Czy Zygmunt Krasiński znał Donalda Tuska? Głupie pytanie. A może miał jakąś wizję ten romantyczny poeta? Mało prawdopodobne. A jednak…
Poniżej zamieszczam słowa wieszcza z poematu „Fantazja życia”, ale najpierw pragnę podzielić się kilkoma myślami.

Otóż często milczę, gdy brakuje mi słów na opisanie doświadczeń skomplikowanej rzeczywistości medialnej (bo samo życie jest prostsze i łatwiej je opowiedzieć). Czasami mówię do siebie: „Szkoda słów” i dalej milczę. Są jednak sytuacje, gdy męczy mnie milczenie i chcę wykrzyczeć swój ból, bo spostrzegam zachowania, na które nie chcę wyrazić zgody a milczenie mogłoby być tak odczytane.

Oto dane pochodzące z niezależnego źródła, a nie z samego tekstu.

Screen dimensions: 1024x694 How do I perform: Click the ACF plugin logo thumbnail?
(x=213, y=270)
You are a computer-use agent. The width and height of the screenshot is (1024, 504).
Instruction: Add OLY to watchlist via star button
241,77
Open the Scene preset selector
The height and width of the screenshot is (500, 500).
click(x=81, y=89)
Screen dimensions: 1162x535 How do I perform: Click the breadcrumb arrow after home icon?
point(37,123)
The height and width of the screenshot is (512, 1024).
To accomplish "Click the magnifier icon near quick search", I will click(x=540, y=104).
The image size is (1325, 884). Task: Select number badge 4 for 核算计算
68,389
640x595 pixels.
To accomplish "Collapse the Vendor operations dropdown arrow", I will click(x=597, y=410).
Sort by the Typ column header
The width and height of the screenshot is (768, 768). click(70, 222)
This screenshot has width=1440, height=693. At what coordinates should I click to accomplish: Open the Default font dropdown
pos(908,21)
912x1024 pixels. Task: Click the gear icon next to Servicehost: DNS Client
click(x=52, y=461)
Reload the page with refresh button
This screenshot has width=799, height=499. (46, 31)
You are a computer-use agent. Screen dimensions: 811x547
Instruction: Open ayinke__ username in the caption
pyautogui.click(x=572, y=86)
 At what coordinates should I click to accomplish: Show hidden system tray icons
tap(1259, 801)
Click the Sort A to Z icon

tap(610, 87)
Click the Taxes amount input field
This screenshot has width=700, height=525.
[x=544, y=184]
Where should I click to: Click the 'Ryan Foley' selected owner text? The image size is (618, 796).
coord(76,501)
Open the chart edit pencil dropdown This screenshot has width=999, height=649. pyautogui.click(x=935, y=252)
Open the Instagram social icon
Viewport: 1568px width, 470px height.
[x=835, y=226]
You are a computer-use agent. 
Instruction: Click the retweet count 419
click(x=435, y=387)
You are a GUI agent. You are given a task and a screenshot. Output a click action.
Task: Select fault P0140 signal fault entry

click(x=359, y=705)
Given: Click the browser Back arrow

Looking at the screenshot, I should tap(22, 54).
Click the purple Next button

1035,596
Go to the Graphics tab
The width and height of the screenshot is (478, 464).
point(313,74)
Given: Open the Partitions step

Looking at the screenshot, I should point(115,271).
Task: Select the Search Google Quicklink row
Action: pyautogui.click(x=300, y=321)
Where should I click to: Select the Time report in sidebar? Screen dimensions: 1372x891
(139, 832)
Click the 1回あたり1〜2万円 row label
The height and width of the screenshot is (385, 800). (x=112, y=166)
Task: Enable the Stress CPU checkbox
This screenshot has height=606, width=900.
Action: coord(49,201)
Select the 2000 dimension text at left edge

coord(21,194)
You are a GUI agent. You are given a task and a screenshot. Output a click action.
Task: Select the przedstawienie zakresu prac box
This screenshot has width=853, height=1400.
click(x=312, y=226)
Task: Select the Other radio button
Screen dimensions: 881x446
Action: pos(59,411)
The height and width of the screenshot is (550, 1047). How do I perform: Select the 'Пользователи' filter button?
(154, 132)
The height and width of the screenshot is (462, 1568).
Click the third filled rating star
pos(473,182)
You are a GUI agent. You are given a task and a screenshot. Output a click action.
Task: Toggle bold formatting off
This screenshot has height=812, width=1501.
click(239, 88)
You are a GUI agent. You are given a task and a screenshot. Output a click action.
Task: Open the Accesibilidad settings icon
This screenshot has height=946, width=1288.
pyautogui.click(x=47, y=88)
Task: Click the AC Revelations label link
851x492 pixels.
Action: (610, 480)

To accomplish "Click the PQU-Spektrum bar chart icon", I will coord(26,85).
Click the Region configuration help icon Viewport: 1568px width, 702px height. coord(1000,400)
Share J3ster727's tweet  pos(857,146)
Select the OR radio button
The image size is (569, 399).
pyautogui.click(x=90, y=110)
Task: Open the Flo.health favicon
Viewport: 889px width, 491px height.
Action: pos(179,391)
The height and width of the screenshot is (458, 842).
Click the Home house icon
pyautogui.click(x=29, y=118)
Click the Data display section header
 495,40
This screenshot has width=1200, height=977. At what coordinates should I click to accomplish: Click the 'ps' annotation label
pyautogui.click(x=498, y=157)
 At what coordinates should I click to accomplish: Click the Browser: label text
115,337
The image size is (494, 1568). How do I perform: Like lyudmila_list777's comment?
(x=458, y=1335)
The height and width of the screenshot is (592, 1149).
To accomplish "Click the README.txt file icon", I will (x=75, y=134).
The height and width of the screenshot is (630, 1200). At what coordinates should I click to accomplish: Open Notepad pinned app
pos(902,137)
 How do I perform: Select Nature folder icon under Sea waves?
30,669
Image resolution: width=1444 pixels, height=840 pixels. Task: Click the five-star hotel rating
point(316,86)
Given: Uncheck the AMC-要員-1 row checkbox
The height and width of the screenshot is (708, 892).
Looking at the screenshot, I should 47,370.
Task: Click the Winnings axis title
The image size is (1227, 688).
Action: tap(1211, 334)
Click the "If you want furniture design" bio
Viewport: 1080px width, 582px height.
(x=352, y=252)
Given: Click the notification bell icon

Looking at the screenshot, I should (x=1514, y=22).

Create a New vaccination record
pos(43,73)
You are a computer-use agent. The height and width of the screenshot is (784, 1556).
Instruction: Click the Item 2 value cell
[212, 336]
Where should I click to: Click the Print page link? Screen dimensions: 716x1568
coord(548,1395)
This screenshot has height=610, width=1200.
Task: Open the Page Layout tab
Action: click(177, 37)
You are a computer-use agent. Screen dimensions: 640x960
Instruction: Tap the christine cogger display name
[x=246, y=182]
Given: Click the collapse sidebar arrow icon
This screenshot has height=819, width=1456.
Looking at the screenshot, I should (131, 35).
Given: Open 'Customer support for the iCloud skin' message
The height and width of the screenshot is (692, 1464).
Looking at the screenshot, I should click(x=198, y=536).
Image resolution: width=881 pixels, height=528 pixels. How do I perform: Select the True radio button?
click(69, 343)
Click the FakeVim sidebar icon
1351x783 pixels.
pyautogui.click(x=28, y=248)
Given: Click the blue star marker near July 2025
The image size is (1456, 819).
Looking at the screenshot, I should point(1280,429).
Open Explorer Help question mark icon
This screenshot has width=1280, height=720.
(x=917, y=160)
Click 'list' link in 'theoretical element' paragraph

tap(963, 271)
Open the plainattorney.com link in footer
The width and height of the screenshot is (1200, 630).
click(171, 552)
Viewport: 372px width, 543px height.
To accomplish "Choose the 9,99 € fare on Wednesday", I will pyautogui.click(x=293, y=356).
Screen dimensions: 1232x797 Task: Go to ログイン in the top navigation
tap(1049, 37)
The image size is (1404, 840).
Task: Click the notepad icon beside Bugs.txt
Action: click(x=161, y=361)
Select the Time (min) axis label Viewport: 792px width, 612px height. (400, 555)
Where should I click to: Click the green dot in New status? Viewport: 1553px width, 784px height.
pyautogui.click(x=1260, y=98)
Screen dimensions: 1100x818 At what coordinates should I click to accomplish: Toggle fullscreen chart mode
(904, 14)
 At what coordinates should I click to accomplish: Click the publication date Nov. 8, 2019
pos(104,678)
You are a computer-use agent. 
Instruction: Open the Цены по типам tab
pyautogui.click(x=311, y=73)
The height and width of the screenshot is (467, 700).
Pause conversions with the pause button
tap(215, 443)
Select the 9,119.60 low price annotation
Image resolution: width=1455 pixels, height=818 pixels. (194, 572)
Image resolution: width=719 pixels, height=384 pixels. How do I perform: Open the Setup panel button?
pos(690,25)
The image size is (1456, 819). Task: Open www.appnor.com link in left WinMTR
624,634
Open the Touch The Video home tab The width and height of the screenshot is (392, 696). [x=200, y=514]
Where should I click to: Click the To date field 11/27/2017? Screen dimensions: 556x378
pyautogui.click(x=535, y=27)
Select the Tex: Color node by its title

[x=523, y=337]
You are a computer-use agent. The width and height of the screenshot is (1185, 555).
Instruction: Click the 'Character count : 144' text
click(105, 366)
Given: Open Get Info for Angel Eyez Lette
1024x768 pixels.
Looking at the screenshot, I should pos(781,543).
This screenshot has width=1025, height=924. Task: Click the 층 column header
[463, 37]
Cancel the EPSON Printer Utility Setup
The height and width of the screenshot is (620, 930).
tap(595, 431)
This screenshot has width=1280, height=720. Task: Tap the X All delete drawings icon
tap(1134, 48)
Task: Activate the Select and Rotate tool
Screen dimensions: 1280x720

Wstrzymuje mnie także pamięć o mechanizmach obronnych, które nas samych bronią przed nami samymi. Trudno człowiekowi przyjąć, że niekiedy w życiu postępuje egoistycznie i w sposób wyrachowany manipuluje, aby zrealizować najczęściej cholernie prywatne cele. Nie mówimy nigdy o sobie, że jesteśmy zimnymi psychopatami, bezczelnymi chamami, chytrymi cynikami i wulgarnymi gówniarzami. A przecież… różnie to bywa.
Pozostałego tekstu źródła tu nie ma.